The Stone Image | Page 8

Seabury Quinn
I swung the door wide.
"Who's there?" I called, feeling quite sure that my challenge would go unanswered.
A moment later I regretted my rashness. Just within the door, dimly outlined against the gray darkness of the outer night, crouched an ungainly, squat figure. Its staring eyes glared with a hellish phosphorescence; its ivory tusks gleamed from writhing, blood-red lips; its hideous painted face twisted in a grimace of deadly hatred.
"Why, it--it--it's the image!" I gibbered fatuously.
It was the image. The same image that had slain poor little Chang; the same stone monster that had forced Betty to worship it; yet it was not the same. Its loathsome, bloated face changed expression; it moved; it was alive!
Shaken in a very palsy of fear, I shrank back into the hall.
Swift as my retreat was, it was not quick enough. With a swaying, ungainly bound, the thing was upon me. Great hands, cruel and relentless as the coils of a serpent, closed round my neck, choking the breath from me; huge, fiery eyes glared vengefully into mine; long, gleaming tusks were gnashing at my throat, seeking the living blood in my veins.
With arms and legs and stiffened back I strained against the monster, striving to unclasp the cruel hands throttling me, pushing vainly against the terrible embrace which drew me nearer, ever nearer, the champing white teeth which flashed from the misshapen face so near mine.
As I fought against the accursed thing crushing me in its relentless grip, I thought wildly, "This is how poor Chang died," and I braced my knee against its swollen belly.

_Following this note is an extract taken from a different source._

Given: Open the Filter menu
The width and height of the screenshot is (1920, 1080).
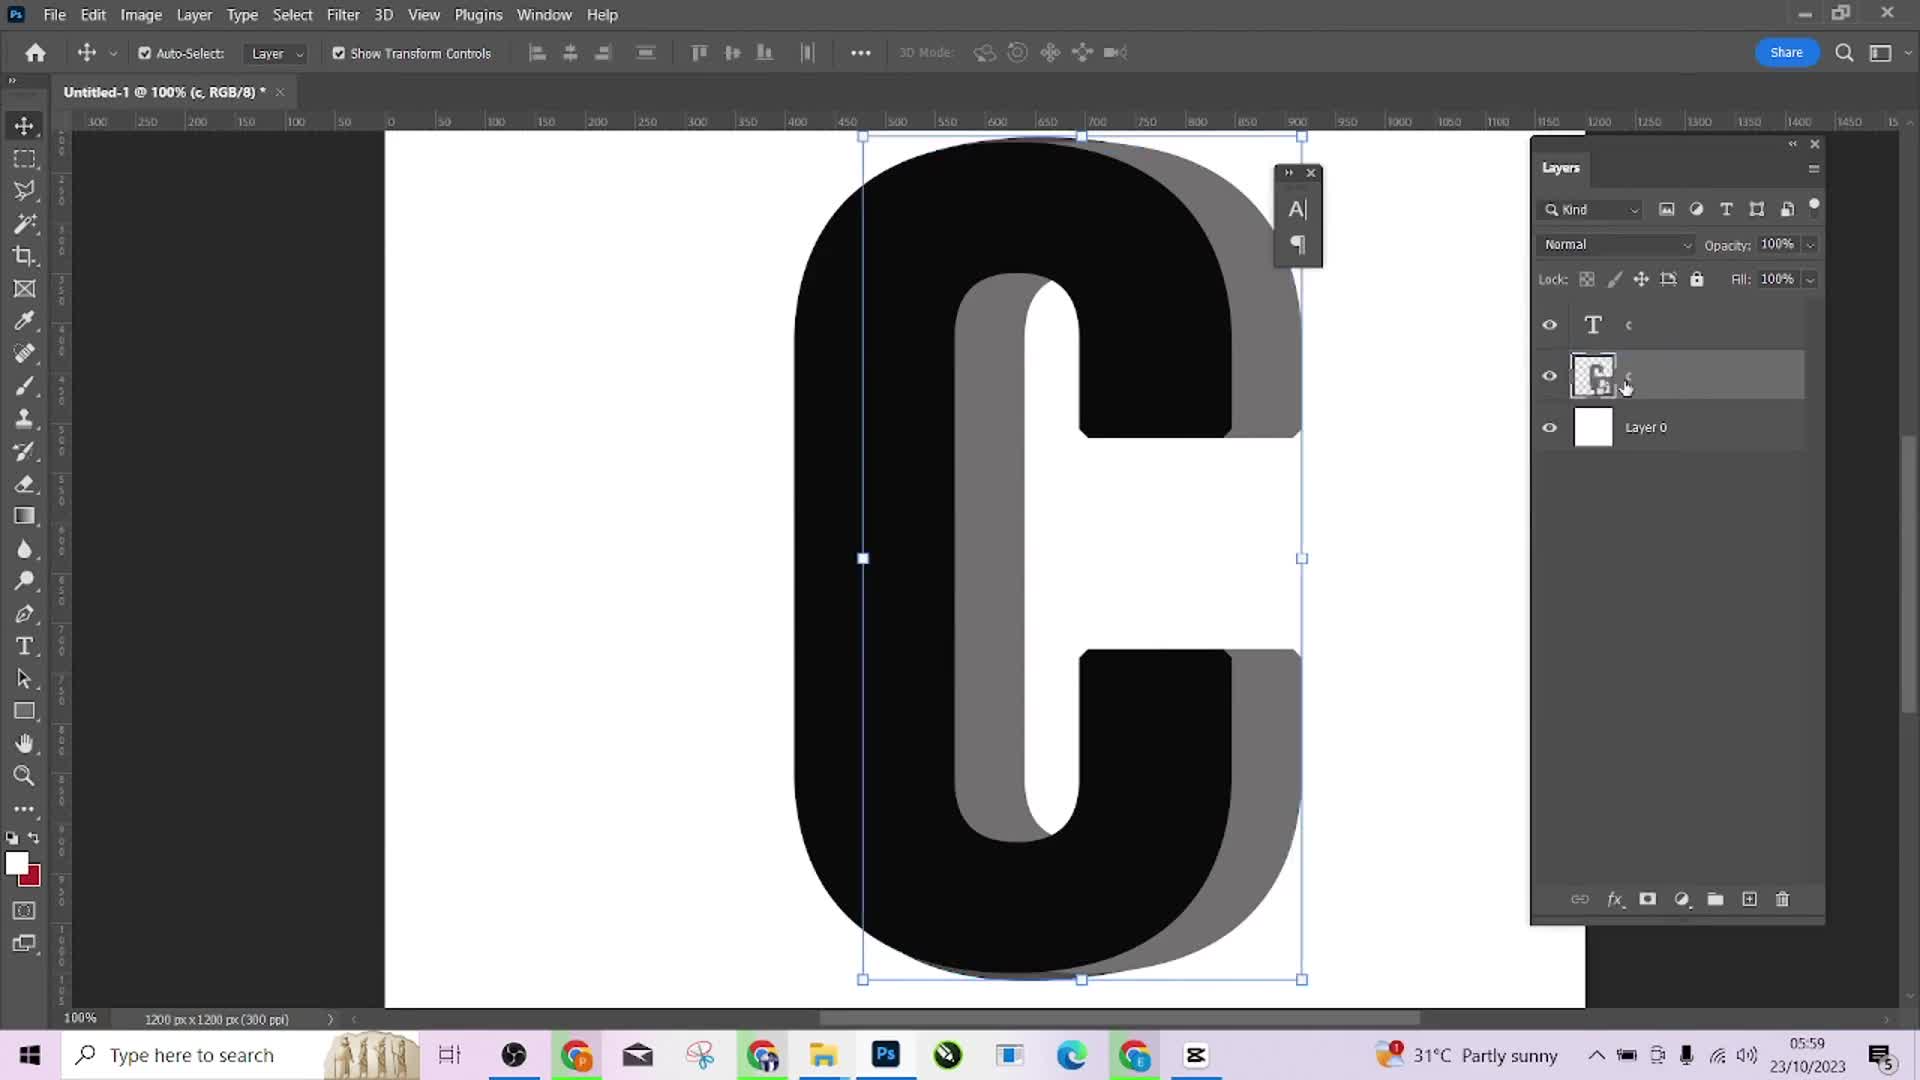Looking at the screenshot, I should coord(342,15).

Cold, acid sweat stood out upon my forehead and rolled down into my eyes; my lungs were bursting with the air imprisoned within them; great, sonorous gongs seemed booming in my ears; lights flashed before my eyes, and the walls of the vestibule seemed toppling in upon me.
The image and I swayed back and forth in a death grapple, went down; there was a crash, a blinding flash of light, my hands relaxed their grip on the stone shoulders, I was deathly sick at my stomach--
"Bring me another cold rag; he'll be all right in a minute," Doctor Towbridge's voice sounded close beside me, and his firm, capable hands replaced a cold-water pack on my forehead.
I sat up and stared about me. I was lying on the couch in the living room. Doctor Towbridge was bending over me, and a very frightened Betty stood behind him, a cloth saturated with cold water in her hand.
"Young man," Doctor Towbridge bent his sternest professional look upon me, "next time you feel inclined to cheat an honest physician out of his honest fee don't risk a case of alcoholic poisoning trying to drink up all the rock and rye in town."
"But I wasn't drunk," I expostulated; "that cursed image--"
"Yes, yes, we know all about that, too. We found it broken to pieces in the vestibule, and you've done nothing but rave about it for the past half-hour. The neighbors' boys evidently carried out their design of putting the thing against your front door, and when you went to the vestibule it fell through the door and was broken. Too bad, too; it was a valuable piece of bric-a-brac, wasn't it?"
I looked at them out of the corner of my eye.
"Yes," I answered meekly. If they already thought me drunk, what would they think if I were to tell them how the image really came to be broken?
"Yes," I agreed, "it cost us a lot of money; but I think we can worry along without it."
Doctor Towbridge may have been right. Perhaps I did take too much rock and rye that night; maybe the neighbors' boys did put the stone image in the doorway. Possibly my fight with the grisly thing was all the figment of an alcohol-inspired dream.
But there is one thing I'd like the doctor to explain--if he can. For a week after that horrible night there were great purple bruises on my throat, where I had believed the monster's terrible hands had been.